AIM OF THE EXERCISE>
Reproduce the entries below with every instance of "Viewport" replaced by "Display". Keep everything else the same.

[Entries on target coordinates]
┌────────

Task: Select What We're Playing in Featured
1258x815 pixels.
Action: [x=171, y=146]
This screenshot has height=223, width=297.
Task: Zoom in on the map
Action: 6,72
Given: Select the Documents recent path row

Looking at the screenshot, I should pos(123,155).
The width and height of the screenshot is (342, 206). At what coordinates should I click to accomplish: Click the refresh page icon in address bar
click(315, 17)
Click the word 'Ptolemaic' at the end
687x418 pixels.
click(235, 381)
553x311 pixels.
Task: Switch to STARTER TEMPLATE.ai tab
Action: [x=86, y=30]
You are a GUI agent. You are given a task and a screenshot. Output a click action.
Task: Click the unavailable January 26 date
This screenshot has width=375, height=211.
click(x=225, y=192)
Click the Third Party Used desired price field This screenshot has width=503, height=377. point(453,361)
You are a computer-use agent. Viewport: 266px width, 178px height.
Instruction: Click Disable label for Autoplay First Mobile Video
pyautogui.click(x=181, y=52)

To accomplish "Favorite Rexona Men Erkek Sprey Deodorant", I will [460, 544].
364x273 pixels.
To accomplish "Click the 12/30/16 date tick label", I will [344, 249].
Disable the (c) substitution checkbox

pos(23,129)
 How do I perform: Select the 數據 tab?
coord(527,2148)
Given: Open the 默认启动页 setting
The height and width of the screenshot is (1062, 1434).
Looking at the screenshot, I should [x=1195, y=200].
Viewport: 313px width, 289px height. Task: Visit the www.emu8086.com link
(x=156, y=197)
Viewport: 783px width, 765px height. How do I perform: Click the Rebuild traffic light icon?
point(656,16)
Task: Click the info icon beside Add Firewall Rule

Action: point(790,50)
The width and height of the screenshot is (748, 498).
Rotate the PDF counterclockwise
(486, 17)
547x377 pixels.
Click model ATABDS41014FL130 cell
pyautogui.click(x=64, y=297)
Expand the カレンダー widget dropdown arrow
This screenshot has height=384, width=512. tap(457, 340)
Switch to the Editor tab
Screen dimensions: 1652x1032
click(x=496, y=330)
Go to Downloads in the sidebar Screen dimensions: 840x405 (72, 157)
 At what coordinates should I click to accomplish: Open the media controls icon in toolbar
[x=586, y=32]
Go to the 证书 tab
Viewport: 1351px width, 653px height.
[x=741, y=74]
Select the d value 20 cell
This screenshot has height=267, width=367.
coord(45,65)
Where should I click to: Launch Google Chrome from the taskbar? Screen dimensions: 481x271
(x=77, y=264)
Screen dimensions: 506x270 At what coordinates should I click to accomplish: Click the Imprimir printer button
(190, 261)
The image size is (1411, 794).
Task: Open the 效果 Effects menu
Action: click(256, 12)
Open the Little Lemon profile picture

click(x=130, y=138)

└────────

PROBLEM SOLUTION>
Task: Select What We're Playing in Featured
1258x815 pixels.
Action: [x=171, y=146]
This screenshot has height=223, width=297.
Task: Zoom in on the map
Action: 6,72
Given: Select the Documents recent path row

Looking at the screenshot, I should pos(123,155).
The width and height of the screenshot is (342, 206). At what coordinates should I click to accomplish: Click the refresh page icon in address bar
click(315, 17)
Click the word 'Ptolemaic' at the end
687x418 pixels.
click(235, 381)
553x311 pixels.
Task: Switch to STARTER TEMPLATE.ai tab
Action: [x=86, y=30]
You are a GUI agent. You are given a task and a screenshot. Output a click action.
Task: Click the unavailable January 26 date
This screenshot has width=375, height=211.
click(x=225, y=192)
Click the Third Party Used desired price field This screenshot has width=503, height=377. point(453,361)
You are a computer-use agent. Display: 266px width, 178px height.
Instruction: Click Disable label for Autoplay First Mobile Video
pyautogui.click(x=181, y=52)

To accomplish "Favorite Rexona Men Erkek Sprey Deodorant", I will [460, 544].
364x273 pixels.
To accomplish "Click the 12/30/16 date tick label", I will [344, 249].
Disable the (c) substitution checkbox

pos(23,129)
 How do I perform: Select the 數據 tab?
coord(527,2148)
Given: Open the 默认启动页 setting
The height and width of the screenshot is (1062, 1434).
Looking at the screenshot, I should [x=1195, y=200].
Display: 313px width, 289px height. Task: Visit the www.emu8086.com link
(x=156, y=197)
Display: 783px width, 765px height. How do I perform: Click the Rebuild traffic light icon?
point(656,16)
Task: Click the info icon beside Add Firewall Rule

Action: point(790,50)
The width and height of the screenshot is (748, 498).
Rotate the PDF counterclockwise
(486, 17)
547x377 pixels.
Click model ATABDS41014FL130 cell
pyautogui.click(x=64, y=297)
Expand the カレンダー widget dropdown arrow
This screenshot has height=384, width=512. tap(457, 340)
Switch to the Editor tab
Screen dimensions: 1652x1032
click(x=496, y=330)
Go to Downloads in the sidebar Screen dimensions: 840x405 (72, 157)
 At what coordinates should I click to accomplish: Open the media controls icon in toolbar
[x=586, y=32]
Go to the 证书 tab
Display: 1351px width, 653px height.
[x=741, y=74]
Select the d value 20 cell
This screenshot has height=267, width=367.
coord(45,65)
Where should I click to: Launch Google Chrome from the taskbar? Screen dimensions: 481x271
(x=77, y=264)
Screen dimensions: 506x270 At what coordinates should I click to accomplish: Click the Imprimir printer button
(190, 261)
The image size is (1411, 794).
Task: Open the 效果 Effects menu
Action: click(256, 12)
Open the Little Lemon profile picture

click(x=130, y=138)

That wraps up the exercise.